NUMERO 202-E

















La presentazione del Bilancio Sociale della sindaco Perlita Serra così come sul fascicolo.

Lo sforzo di redigere un Bilancio Sociale nasce dal desiderio di trasparenza e dalla convinzione che i cittadini debbano essere informati riguardo alle scelte amministrative, ai servizi offerti dal Comune, al lavoro quotidiano svolto negli
uffici comunali, all'uso delle risorse pubbliche economiche e non economiche.
Il documento vuole dunque presentare e quantificare in forma grafica comprensibile sia le attività di normale amministrazione svolte dagli uffici, con la varietà di documenti, atti, incombenze, rendicontazioni “prodotti” annualmente,
sia i progetti e i servizi attuati per scelta amministrativa.
Tutto questo lavoro ha delle ricadute positive sui cittadini in termini di erogazione di servizi fondamentali, ma anche di contributo alla coesione sociale e al miglioramento delle condizioni di vita, soprattutto delle persone più fragili,ma non solo. L'Amministrazione assolve così al proprio compito definito dalla Costituzione di “rimuovere gli ostacoli di ordine economico e sociale che, limitando di fatto la libertà e l'uguaglianza dei cittadini, impediscono il pieno sviluppo della persona umana e l'effettiva partecipazione di tutti i lavoratori all'organizzazione politica, economica e sociale del Paese” (art. 3).

----------------------------------------

### Compito richiesto
Nel testo sul Bilancio Sociale, quale articolo della Costituzione viene citato?

### Dati forniti
----------------------------------------

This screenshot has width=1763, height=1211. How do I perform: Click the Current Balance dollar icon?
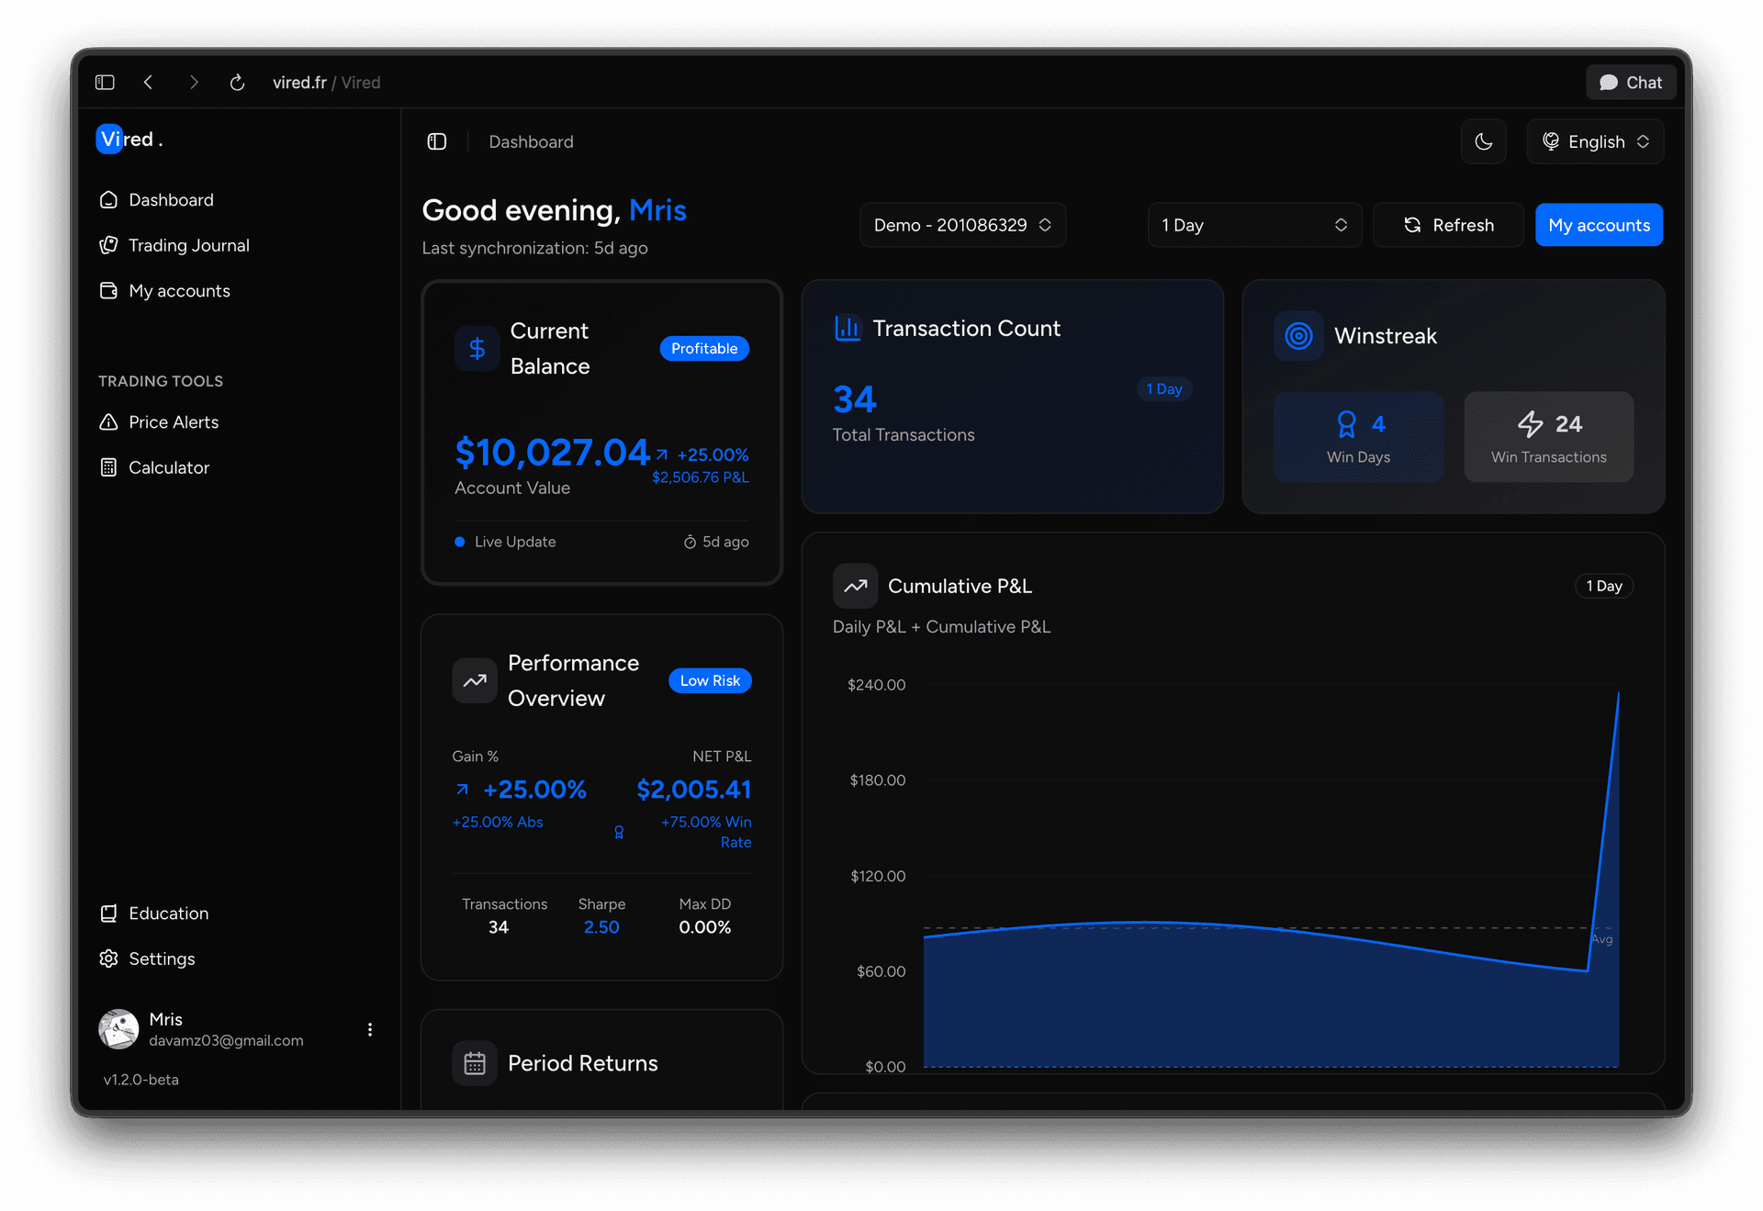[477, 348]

----------------------------------------

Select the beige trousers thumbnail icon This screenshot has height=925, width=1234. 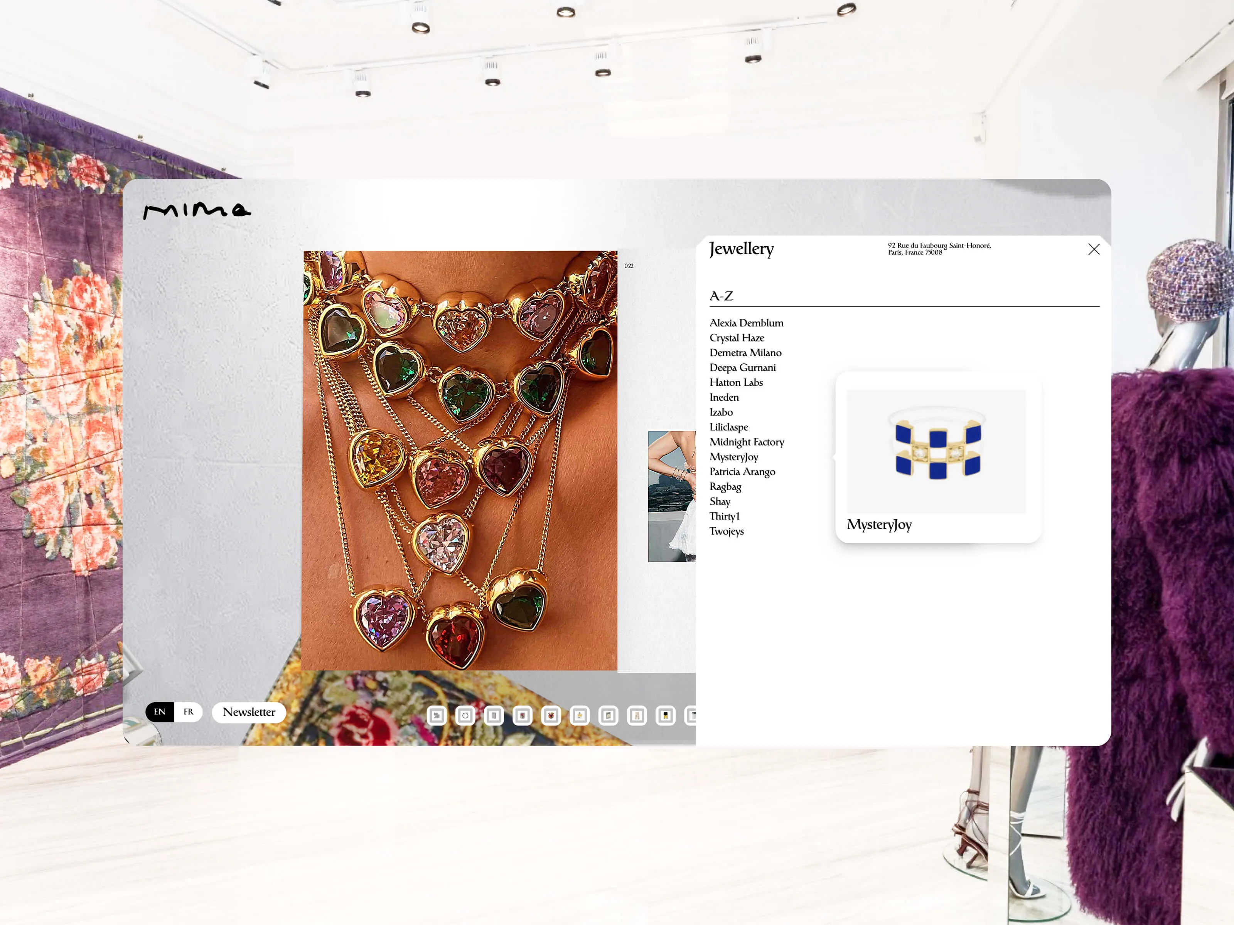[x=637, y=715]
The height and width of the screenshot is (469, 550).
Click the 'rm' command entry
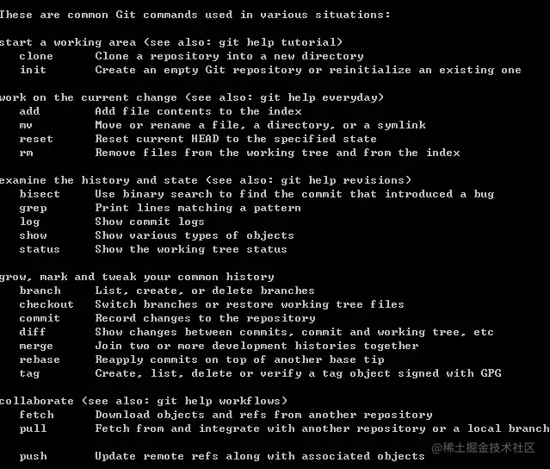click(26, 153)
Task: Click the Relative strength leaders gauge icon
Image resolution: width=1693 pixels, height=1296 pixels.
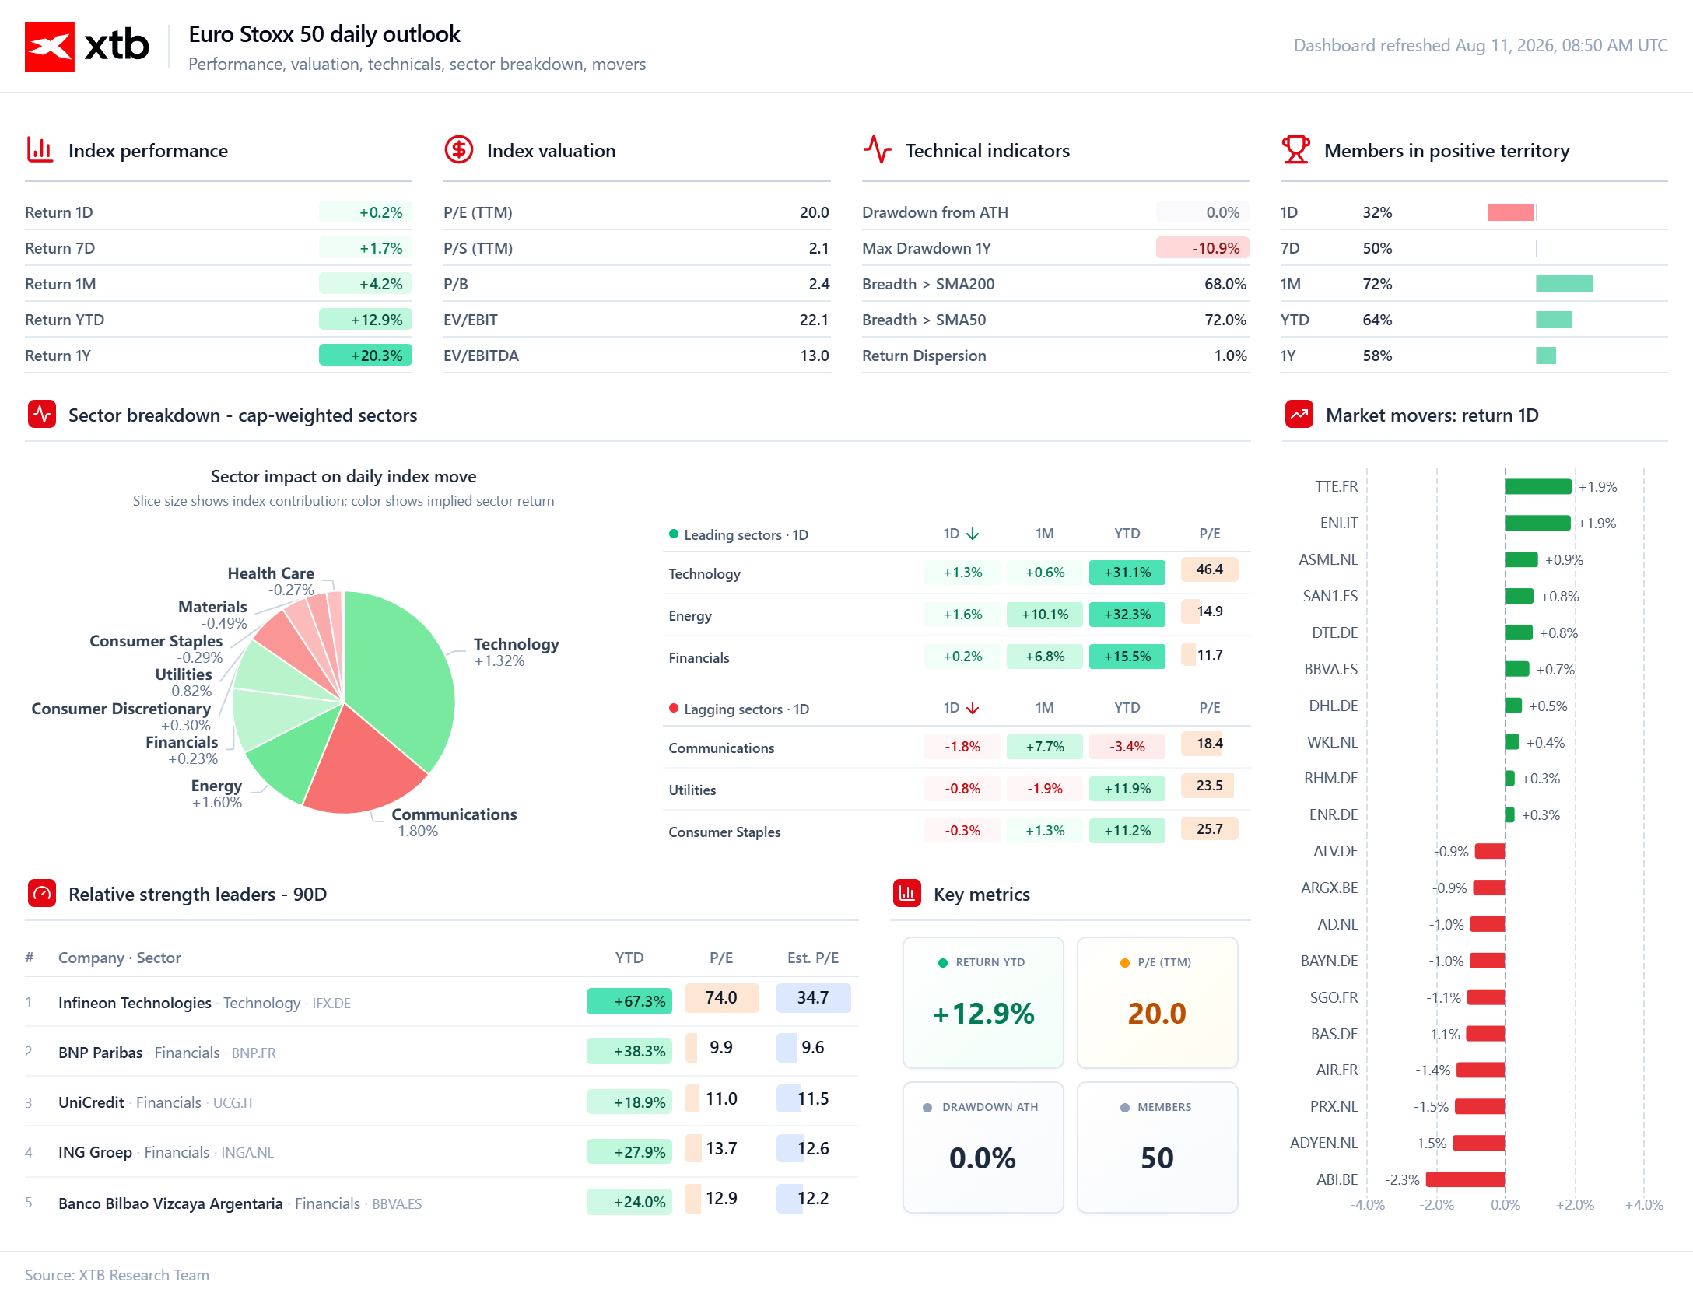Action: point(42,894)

----------------------------------------

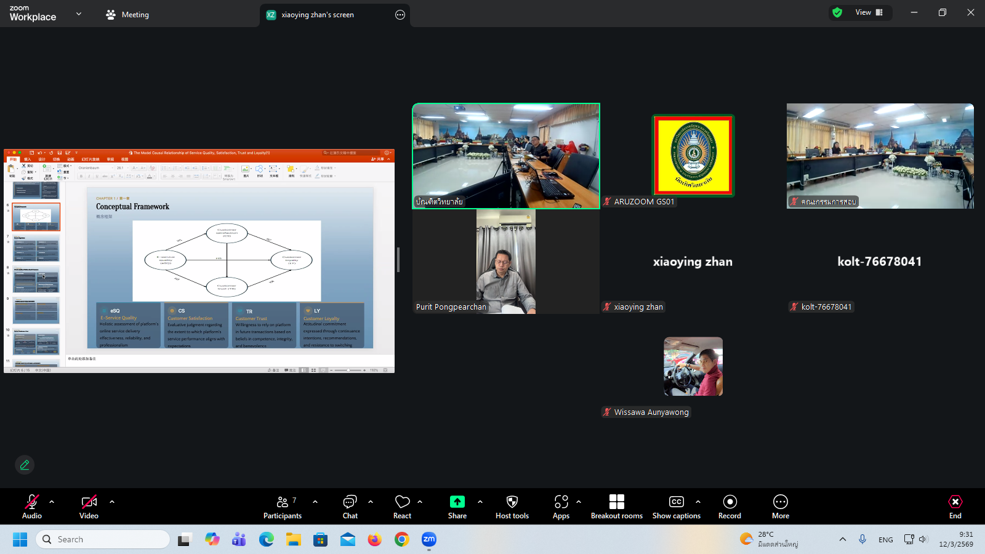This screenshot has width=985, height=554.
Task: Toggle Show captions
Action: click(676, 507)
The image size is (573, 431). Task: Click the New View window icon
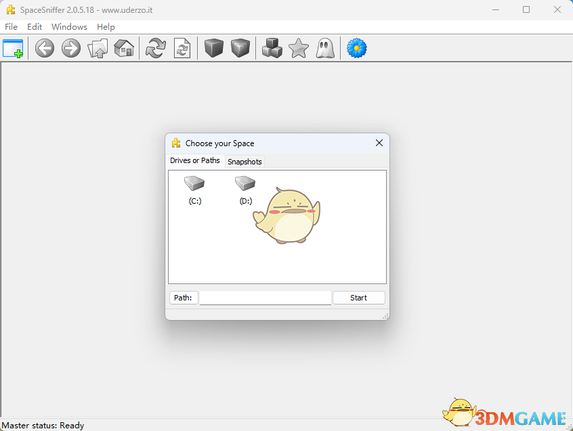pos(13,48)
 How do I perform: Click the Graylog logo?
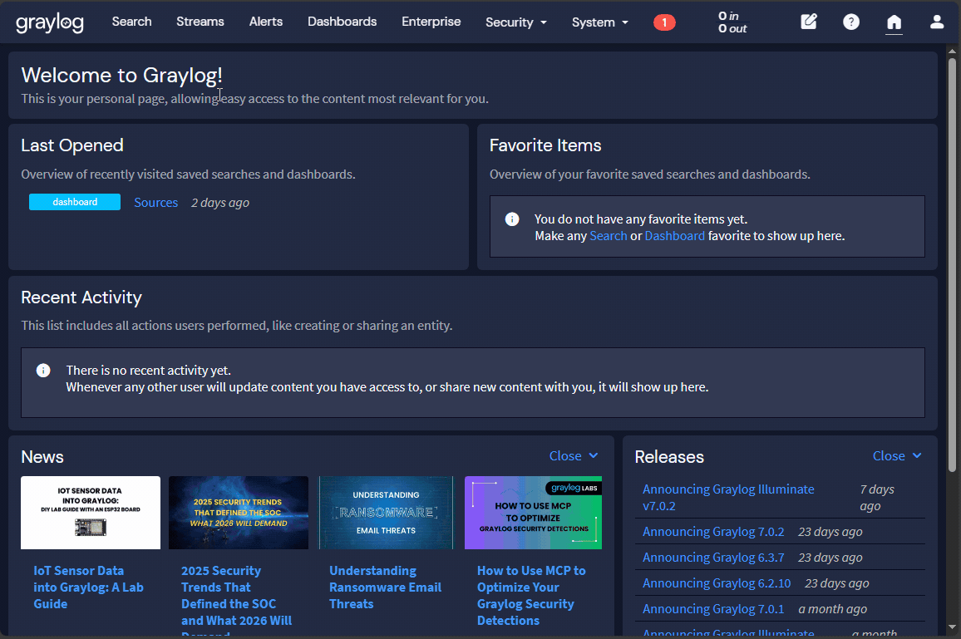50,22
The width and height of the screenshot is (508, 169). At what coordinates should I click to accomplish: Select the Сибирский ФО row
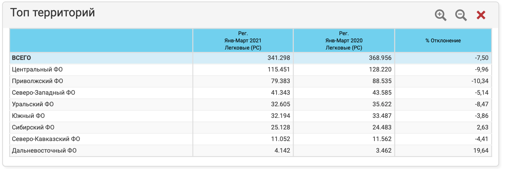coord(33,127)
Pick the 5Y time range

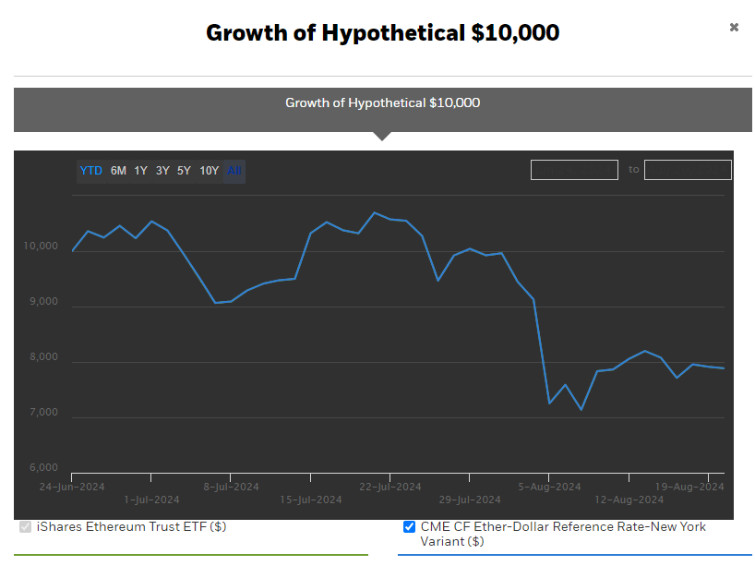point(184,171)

----------------------------------------

### Risposta completa
L'articolo 3.